Heavy-Tailed Linear Bandits: Huber Regression with One-Pass Update
This work addresses computational inefficiency in heavy-tailed bandit algorithms for researchers and practitioners in online learning, though it is incremental as it builds on prior adaptive Huber regression methods.
The paper tackles the problem of stochastic linear bandits with heavy-tailed noise by proposing a one-pass algorithm that reduces per-round computational cost from O(t log T) to O(1) and achieves a near-optimal, variance-aware regret bound of order ~O(d T^{(1-ε)/(2(1+ε))} √(∑ ν_t^2) + d T^{(1-ε)/(2(1+ε))}).
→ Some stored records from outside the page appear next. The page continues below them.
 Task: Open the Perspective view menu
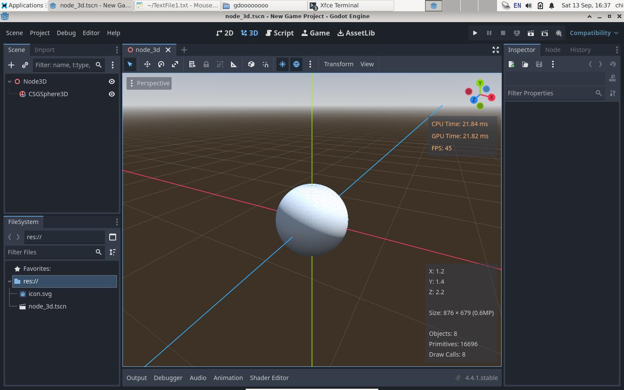[149, 83]
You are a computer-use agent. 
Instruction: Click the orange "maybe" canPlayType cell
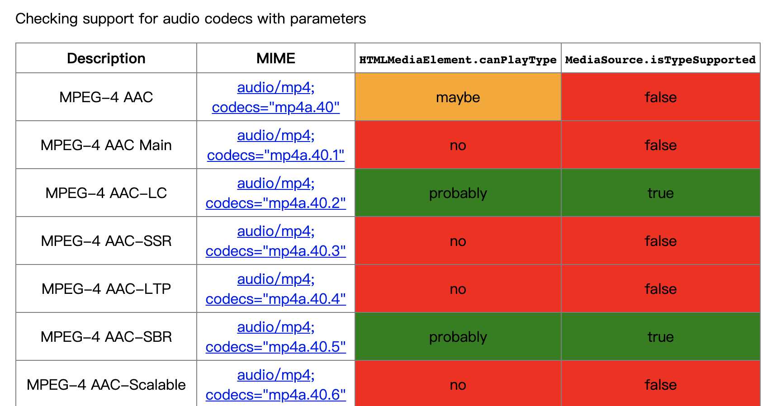(458, 97)
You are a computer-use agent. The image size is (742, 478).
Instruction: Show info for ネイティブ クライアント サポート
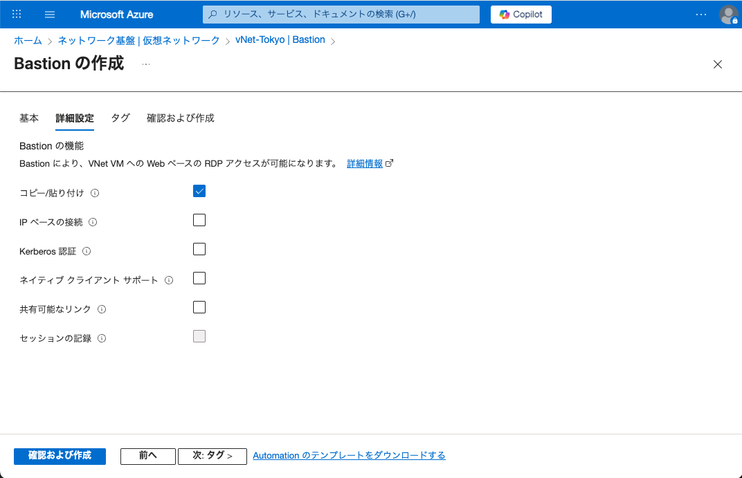click(x=170, y=280)
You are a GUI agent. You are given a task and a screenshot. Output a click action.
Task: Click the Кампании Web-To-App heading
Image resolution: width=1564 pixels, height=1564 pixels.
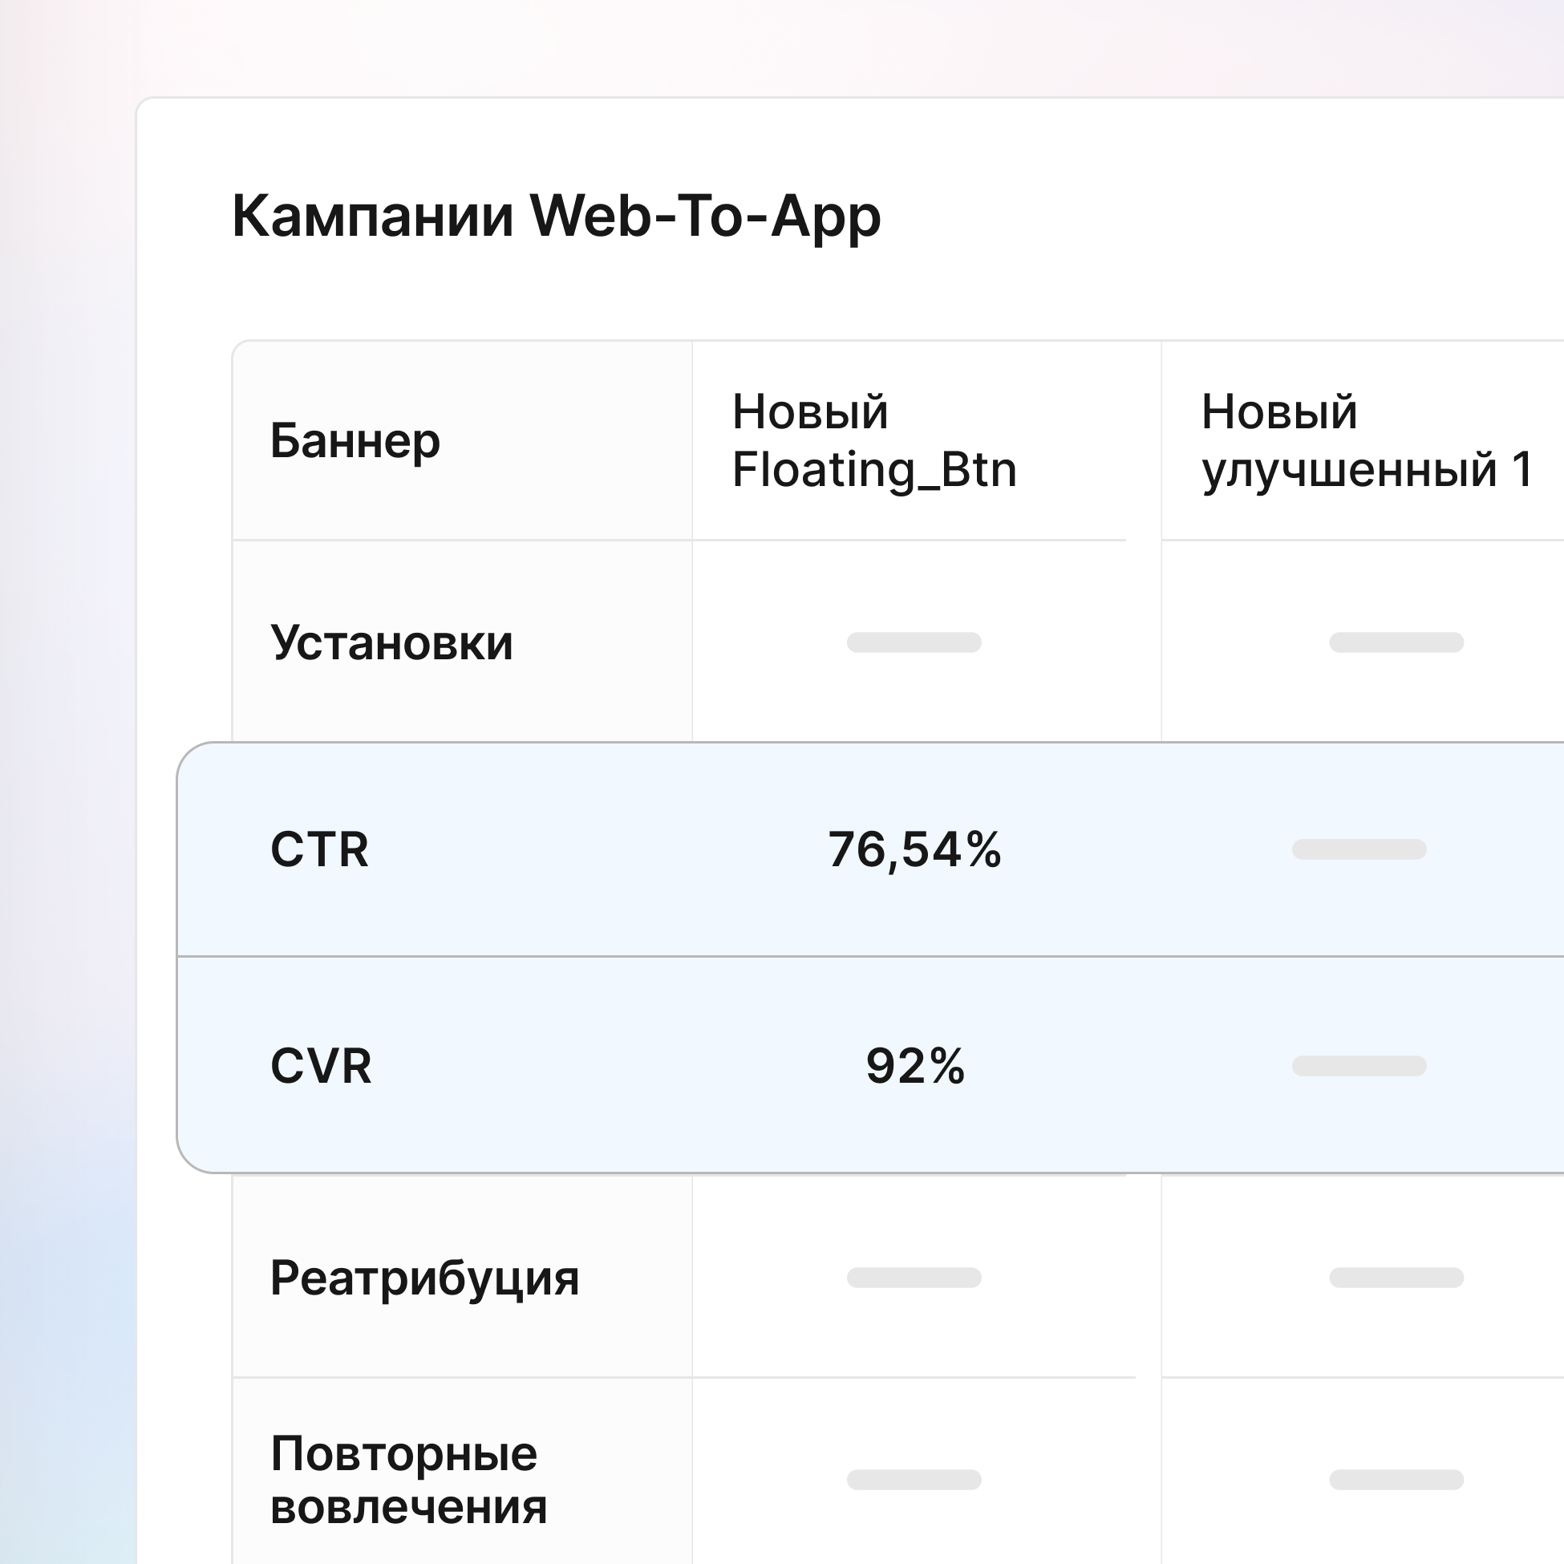[556, 216]
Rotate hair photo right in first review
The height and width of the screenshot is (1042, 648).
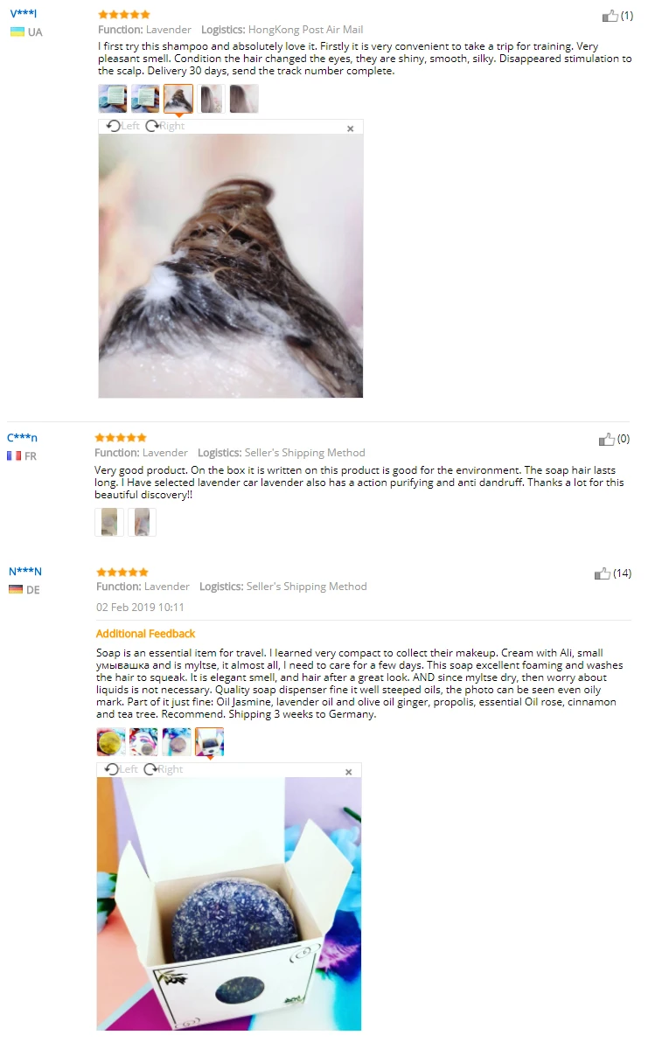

We study the stochastic linear bandits with heavy-tailed noise. Two principled strategies for handling heavy-tailed noise, truncation and median-of-means, have been introduced to heavy-tailed bandits. Nonetheless, these methods rely on specific noise assumptions or bandit structures, limiting their applicability to general settings. The recent work [Huang et al.2024] develops a soft truncation method via the adaptive Huber regression to address these limitations. However, their method suffers undesired computational costs: it requires storing all historical data and performing a full pass over these data at each round. In this paper, we propose a \emph{one-pass} algorithm based on the online mirror descent framework. Our method updates using only current data at each round, reducing the per-round computational cost from $\mathcal{O}(t \log T)$ to $\mathcal{O}(1)$ with respect to current round $t$ and the time horizon $T$, and achieves a near-optimal and variance-aware regret of order $\widetilde{\mathcal{O}}\big(d T^{\frac{1-ε}{2(1+ε)}} \sqrt{\sum_{t=1}^T ν_t^2} + d T^{\frac{1-ε}{2(1+ε)}}\big)$ where $d$ is the dimension and $ν_t^{1+ε}$ is the $(1+ε)$-th central moment of reward at round $t$.